- **EXERCISE SET**
(1) Copy the CHIP article below word for word, from "Co-sponsored by the" to "their kids’ healthcare.".
(2) Answer these questions from the CHIP article below:
(a) In what year was CHIP last reauthorized?
(b) Under which president was CHIP passed into law?
(c) What was the uninsured rate among children in 2015?
(3) Summarize the CHIP article below in two sentences.

- **DOCUMENT SEGMENT**

Amid intense debates about the Graham-Cassidy health care bill, the Senate and House missed the deadline to reauthorize the Children’s Health Insurance Program (CHIP) – meaning federal funding for the program will expire at the end of the month.
Last reauthorized in 2015, CHIP is a partnership between the federal government and states that insures American children from low and moderate-income families.
And though the program’s situation isn’t yet dire – and won’t be until the states begin to run out of money – some states are starting to get nervous about paying for the program.
“States are optimistic that Congress will actually act. They’re not totally panicked yet,” said Diane Rowland, executive vice president of Kaiser Family Foundation. “But, they need to know very soon that addition money will be coming so they’ll know how they can continue their programs.”
A Little History
CHIP was passed into law with bipartisan support under President Bill Clinton in 1997.
Co-sponsored by the late Sen. Ted Kennedy, D-MA, and Sen. Orrin Hatch, R-UT, and championed by then-first lady Hillary Clinton, the program provides low-cost health coverage to children in families who earn too much to qualify for Medicaid, but still need government support to pay for their kids’ healthcare.
In the years following the program’s passage, the uninsured rate among children fell significantly, from 13.9 percent in 1997 to 4.5 percent in 2015, according to a Medicaid and CHIP Payment and Access Commission report released early this year.

- **RAW DATA**
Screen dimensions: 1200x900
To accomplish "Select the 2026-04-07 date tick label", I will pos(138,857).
* * *
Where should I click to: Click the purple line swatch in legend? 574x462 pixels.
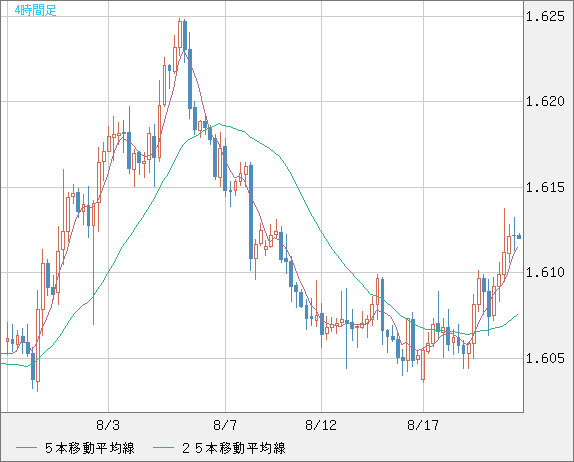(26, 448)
...
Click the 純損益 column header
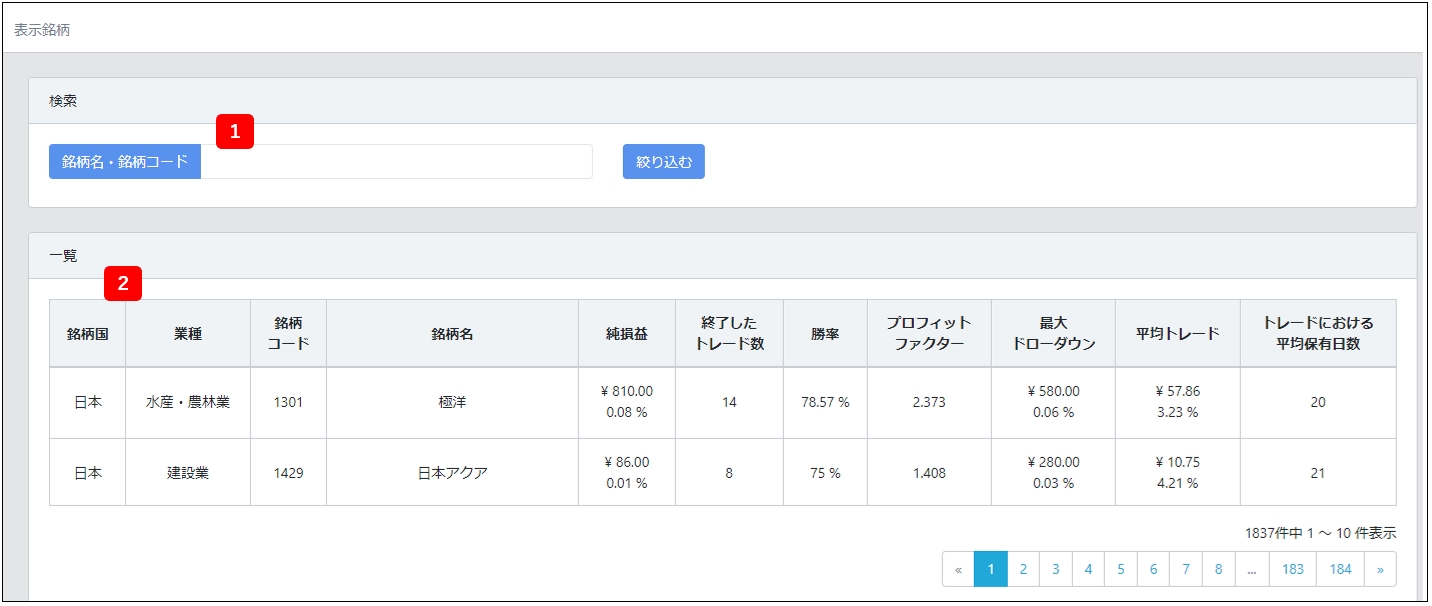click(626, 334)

- **SET OF ANSWERS**
(1)
Co-sponsored by the late Sen. Ted Kennedy, D-MA, and Sen. Orrin Hatch, R-UT, and championed by then-first lady Hillary Clinton, the program provides low-cost health coverage to children in families who earn too much to qualify for Medicaid, but still need government support to pay for their kids’ healthcare.

(2)
(a) 2015
(b) President Bill Clinton
(c) 4.5 percent

(3) Congress missed the deadline to reauthorize CHIP, a federal-state partnership that insures children from low- and moderate-income families, so its federal funding will expire at the end of the month, and some states are starting to get nervous about paying for the program. CHIP passed with bipartisan support in 1997 to cover children whose families earn too much for Medicaid, and the uninsured rate among children fell from 13.9 percent in 1997 to 4.5 percent in 2015.